§ **Record extracts**
BEGIN
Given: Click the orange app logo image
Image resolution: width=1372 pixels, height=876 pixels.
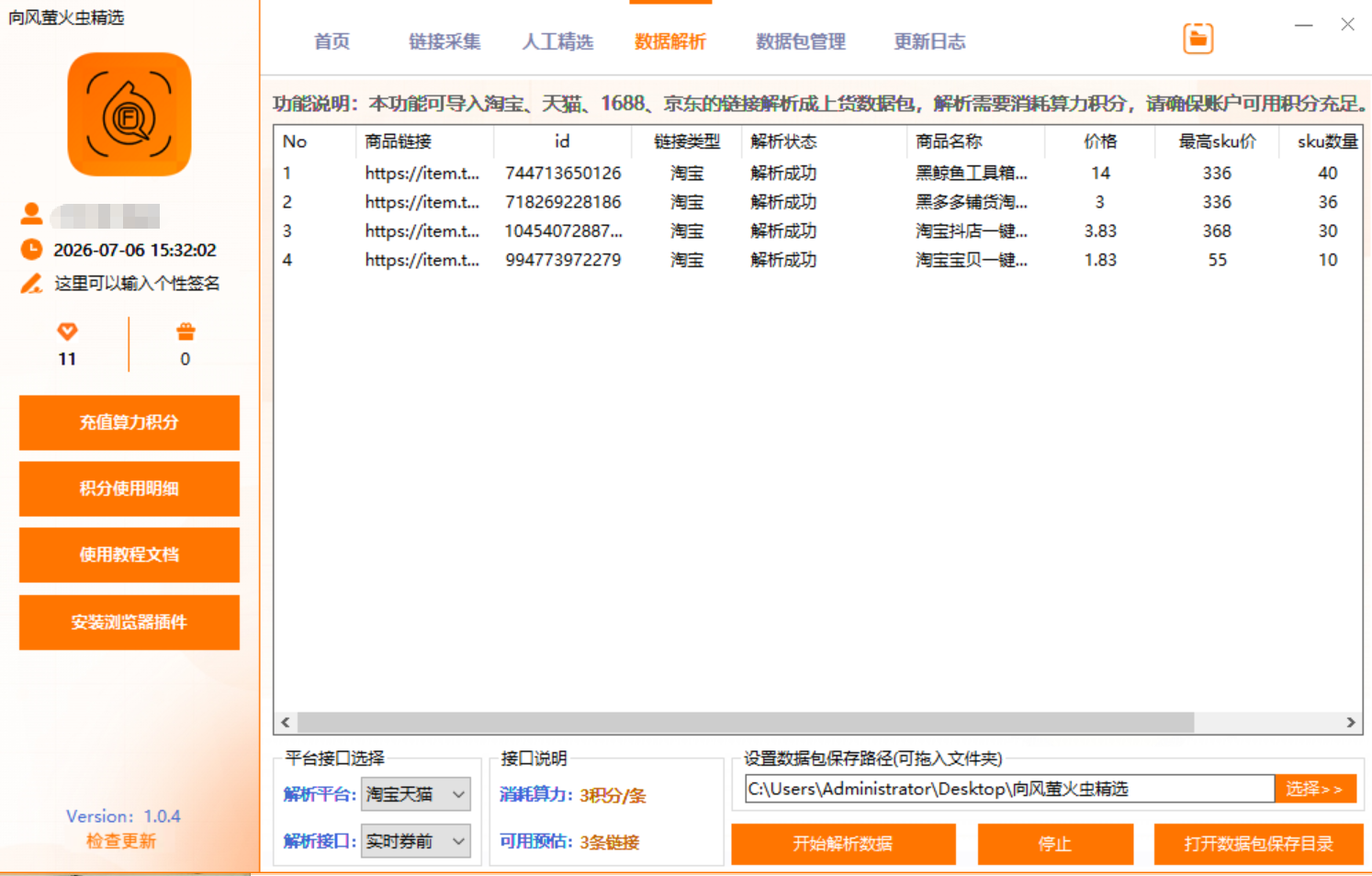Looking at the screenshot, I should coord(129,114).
END
BEGIN
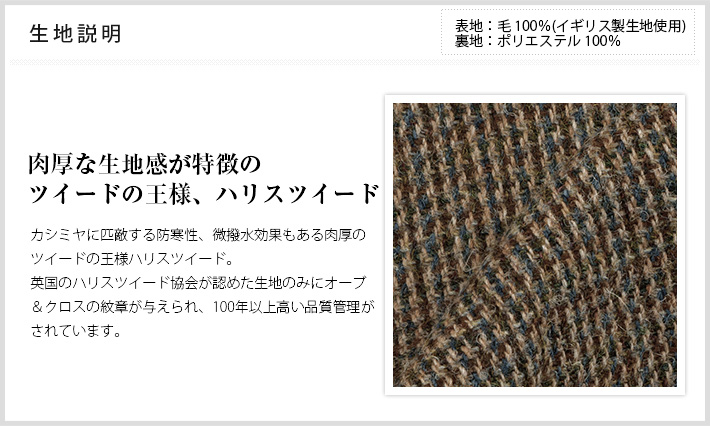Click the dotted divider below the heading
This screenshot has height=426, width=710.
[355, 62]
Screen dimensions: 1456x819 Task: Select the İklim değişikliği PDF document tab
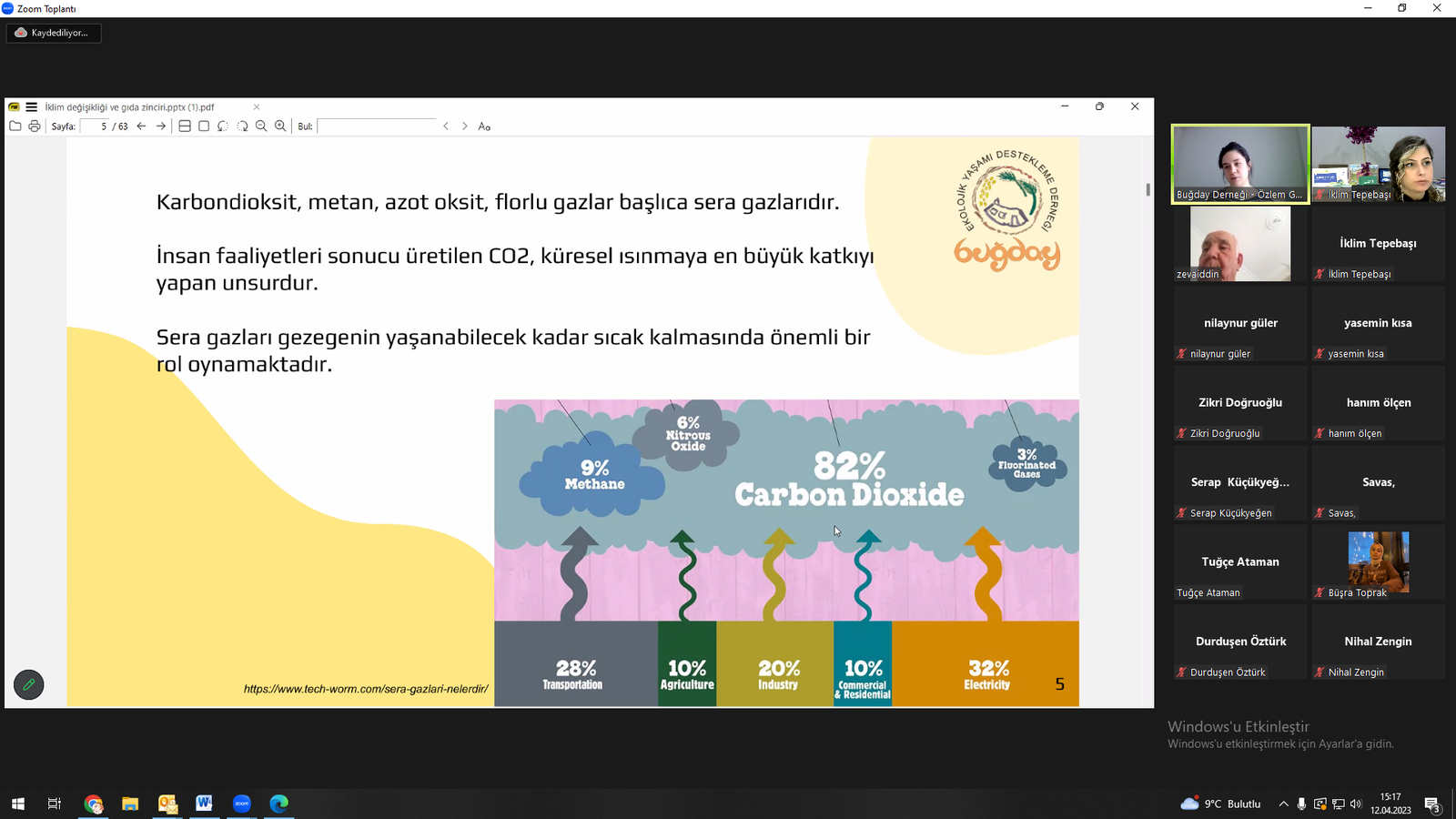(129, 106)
END
BEGIN
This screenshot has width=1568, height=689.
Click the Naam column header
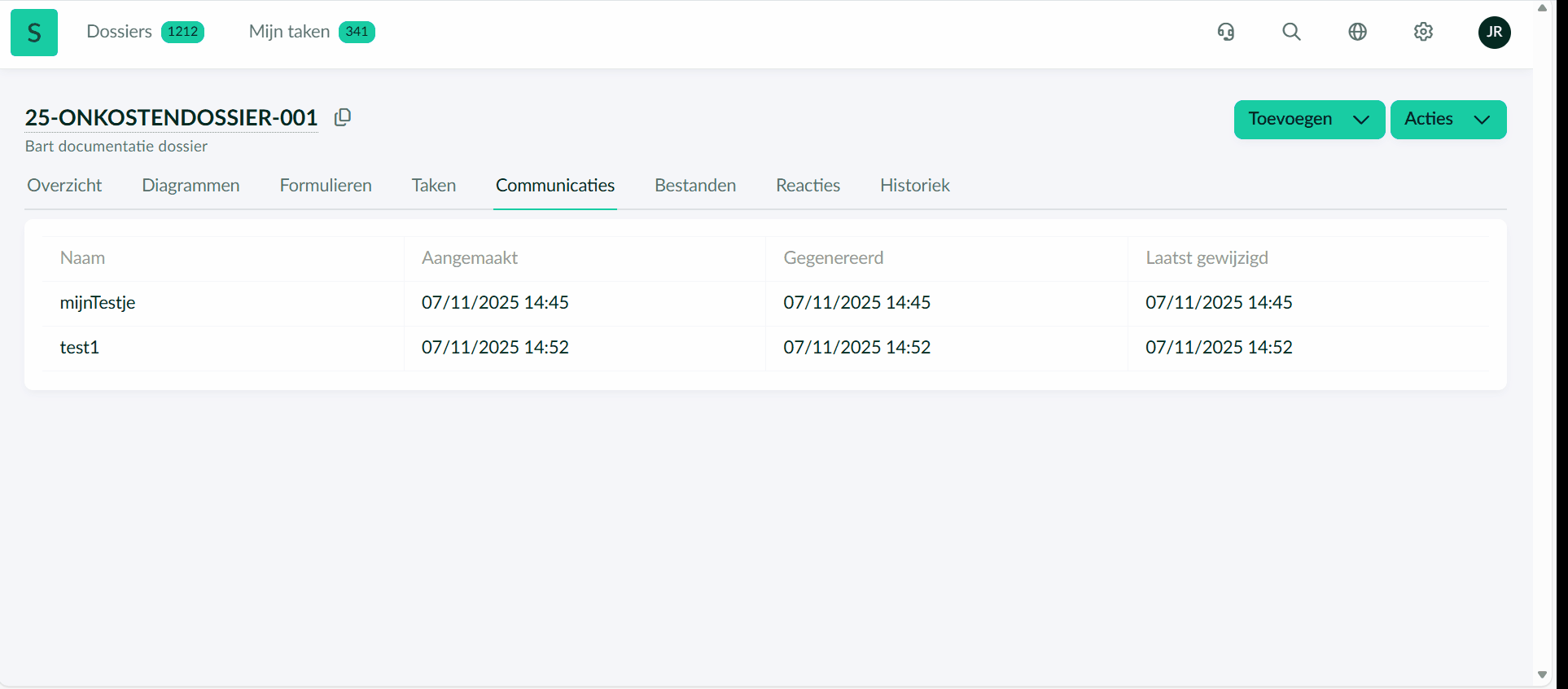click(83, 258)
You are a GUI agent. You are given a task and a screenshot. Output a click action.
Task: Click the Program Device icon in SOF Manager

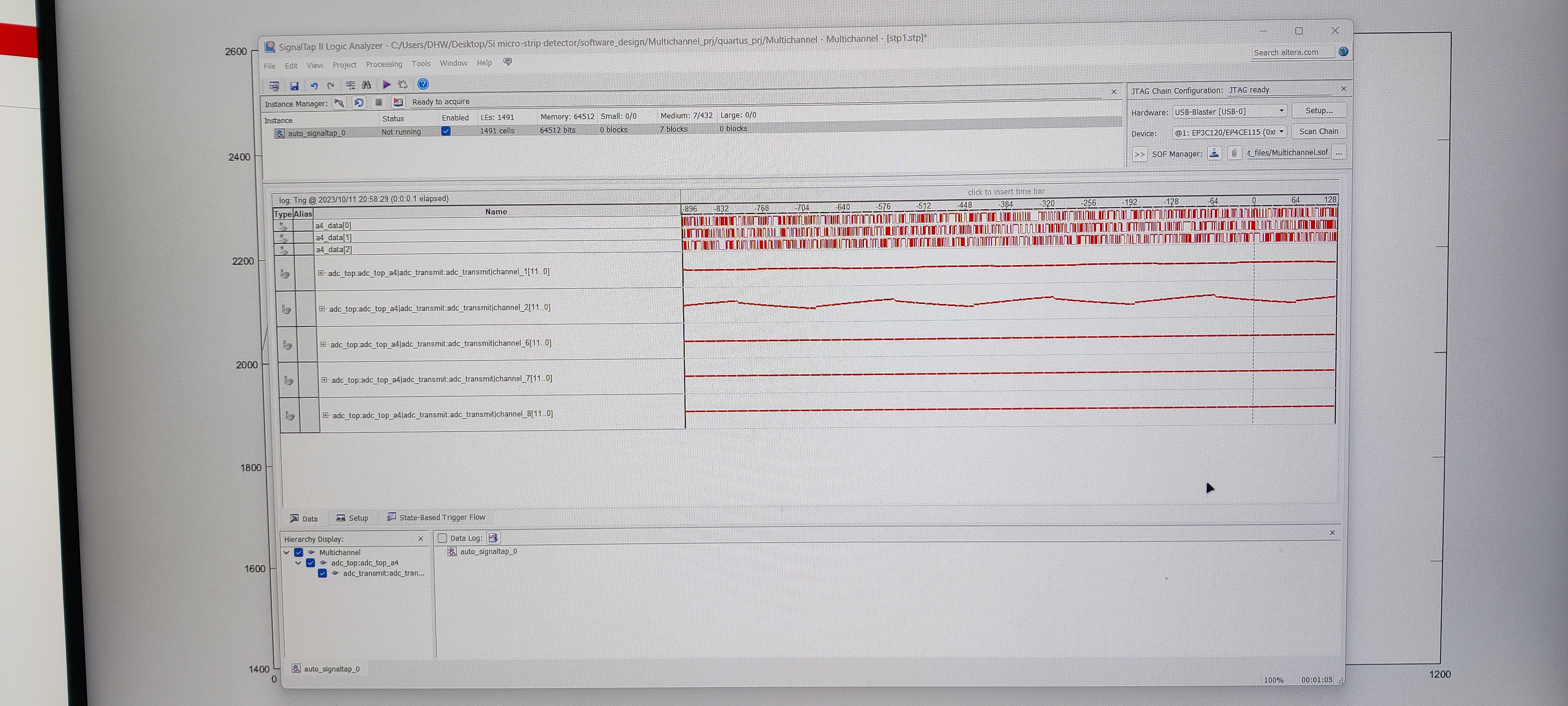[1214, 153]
END
Reproduce the items word for word, from the line containing "This screenshot has width=1568, height=689." through the line containing "[1214, 153]", with both of those lines included. Leave the pictures out of your answer.

§ **Exercise output**
This screenshot has width=1568, height=689.
Click the Naam column header
click(83, 258)
You are a GUI agent. You are given a task and a screenshot. Output a click action.
Task: Click the Program Device icon in SOF Manager

[1214, 153]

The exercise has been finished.